Author : Sallie Westwood
Publisher : Routledge
Page : 304 pages
File Size : 41,5 MB
Release : 2003-09-02
Category : Social Science
ISBN : 1134761430
First published in 1996. Routledge is an imprint of Taylor & Francis, an informa company.
Author : Huw Lewis-Jones
Publisher : Bloomsbury Publishing
Page : 449 pages
File Size : 47,73 MB
Release : 2017-03-13
Category : History
ISBN : 1786722461
Imagining the Arctic explores the culture and politics of polar exploration and the making of its heroes. Leading explorers, the celebrity figures of their day, went to great lengths to convince their contemporaries of the merits of polar voyages. Much of exploration was in fact theatre: a series of performances to capture public attention and persuade governments to finance ambitious proposals. The achievements of explorers were promoted, celebrated, and manipulated, whilst explorers themselves became the subject of huge attention. Huw Lewis-Jones draws upon recovered texts and striking images, many reproduced for the first time since the nineteenth century, to show how exploration was projected through a series of spectacular visuals, helping us to reconstruct the ways that heroes and the wilderness were imagined. Elegantly written and richly illustrated, Imagining the Arctic offers original insights into our understanding of exploration and its pull on the public imagination.

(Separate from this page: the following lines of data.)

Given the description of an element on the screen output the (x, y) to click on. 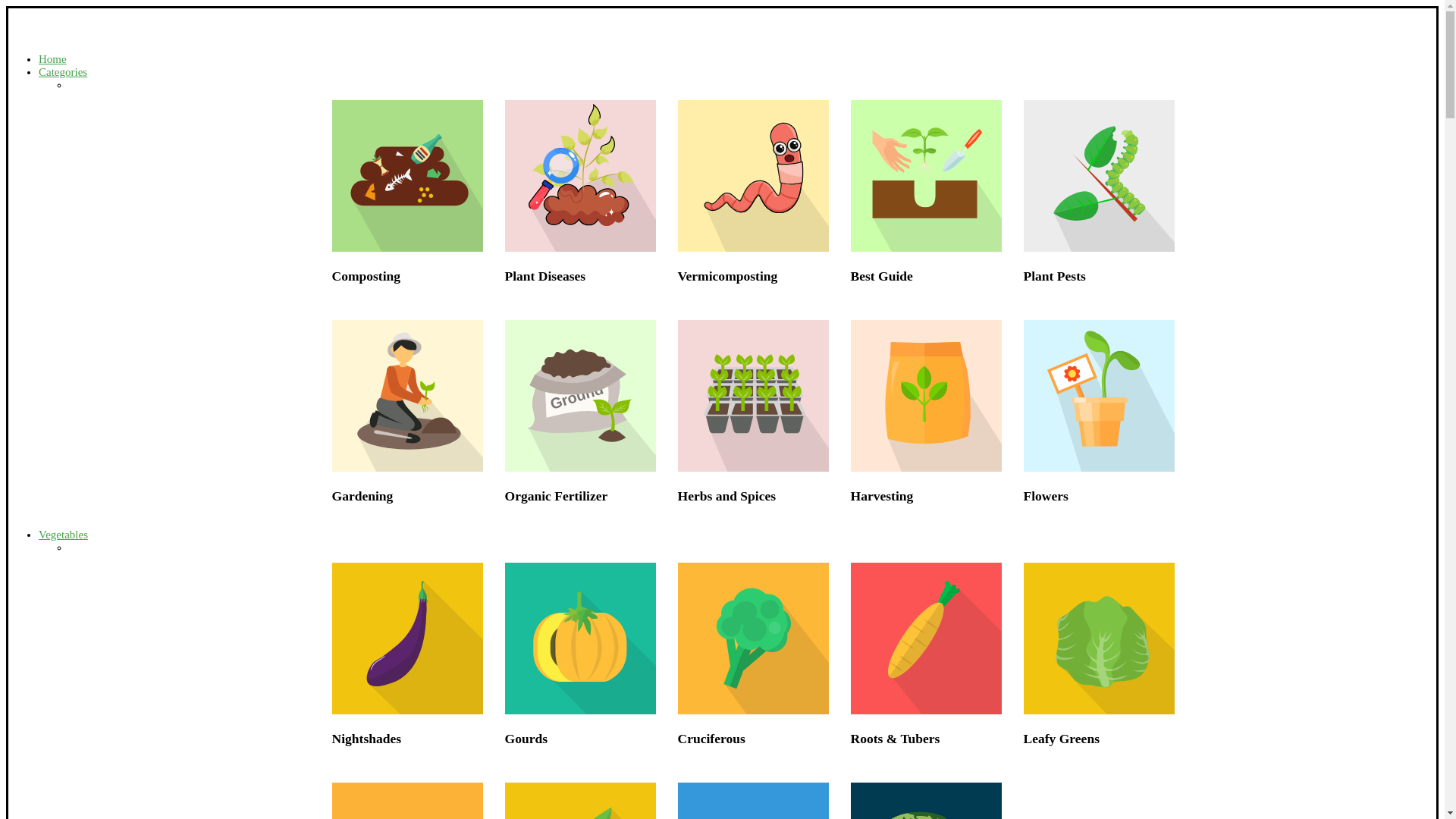
Home (52, 59)
Categories (63, 71)
Vegetables (63, 534)
Given the description of an element on the screen output the (x, y) to click on. 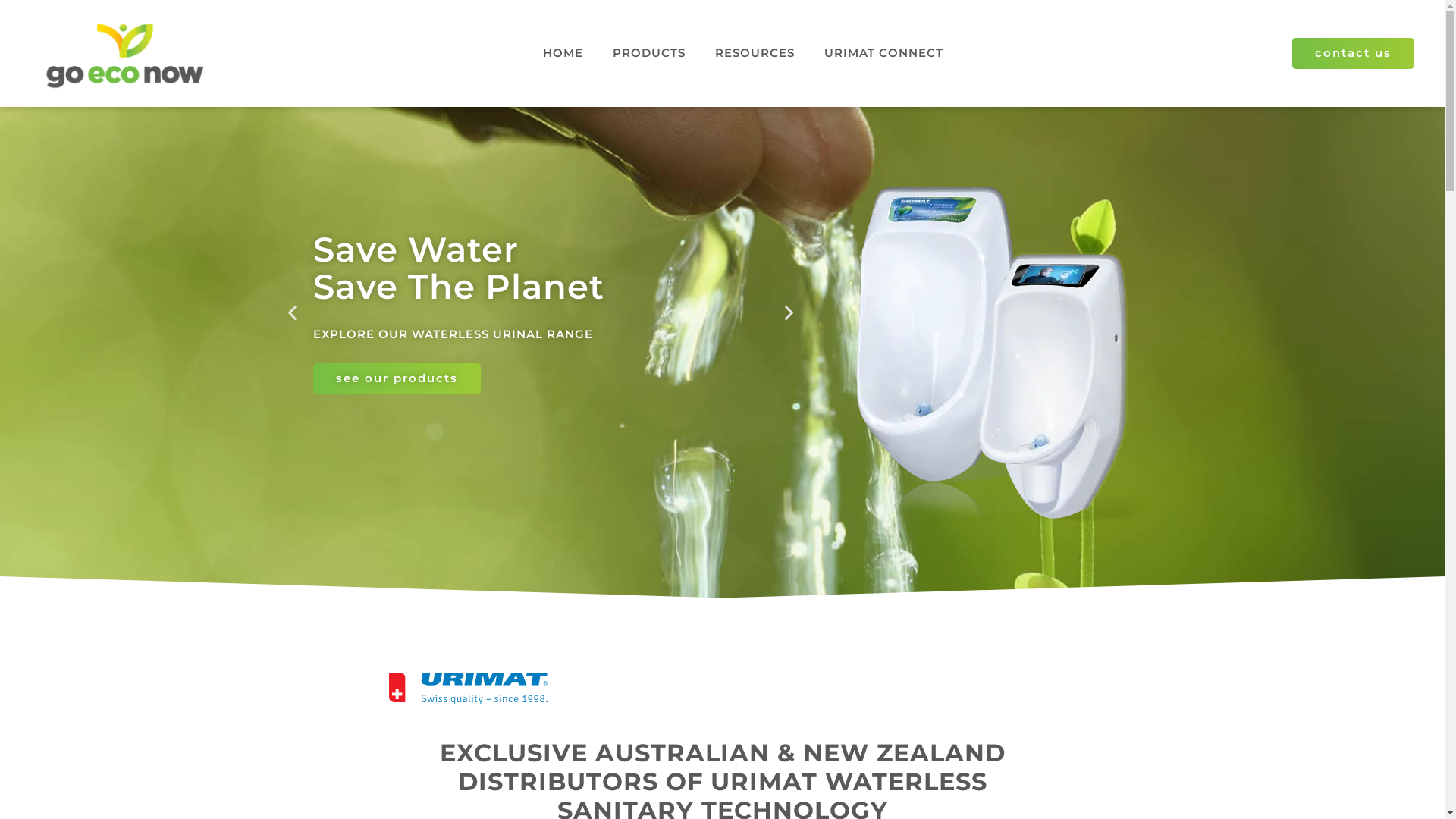
RESOURCES Element type: text (754, 53)
PRODUCTS Element type: text (649, 53)
URIMAT CONNECT Element type: text (883, 53)
contact us Element type: text (1353, 53)
HOME Element type: text (562, 53)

Author : Virginia Hoselitz
Publisher : Boydell & Brewer Ltd
Page : 227 pages
File Size : 40,37 MB
Release : 2015
Category : Art
ISBN : 0861933354
An examination of how the Roman past was perceived, and used, by Victorian Britain. The authority of classical texts was challenged in the mid-Victorian era through the unearthing of a very different "Rome" in the material remains under British soil. Developments in archaeology created a new picture of Roman Britain as wealthy and civilized - an image which sat more comfortably with the Victorians' own changing view of empire as they themselves became an imperial power. Changing intellectual ideas ensured that the Roman heritage could nolonger be seen solely as the preserve of the classically educated upper class: excavating with a spade allowed a larger audience to participate and own the Roman past. This book explores the whole phenomena, using archaeological activity in four British provincial towns (Caerleon, Cirencester, Colchester and Chester) to offer an explanation of how and why it happened, and providing authoritative and fresh insights into the way in which Victorian archaeology emerged, developed and altered how the modern world understood the ancient. In the process, it brings to the fore the frequently contradictory and confused ideas about Roman Britain in the Victorian imagination. VIRGINIA HOSELITZ gained her PhD at the Department of Classics and Ancient History, University of Bristol.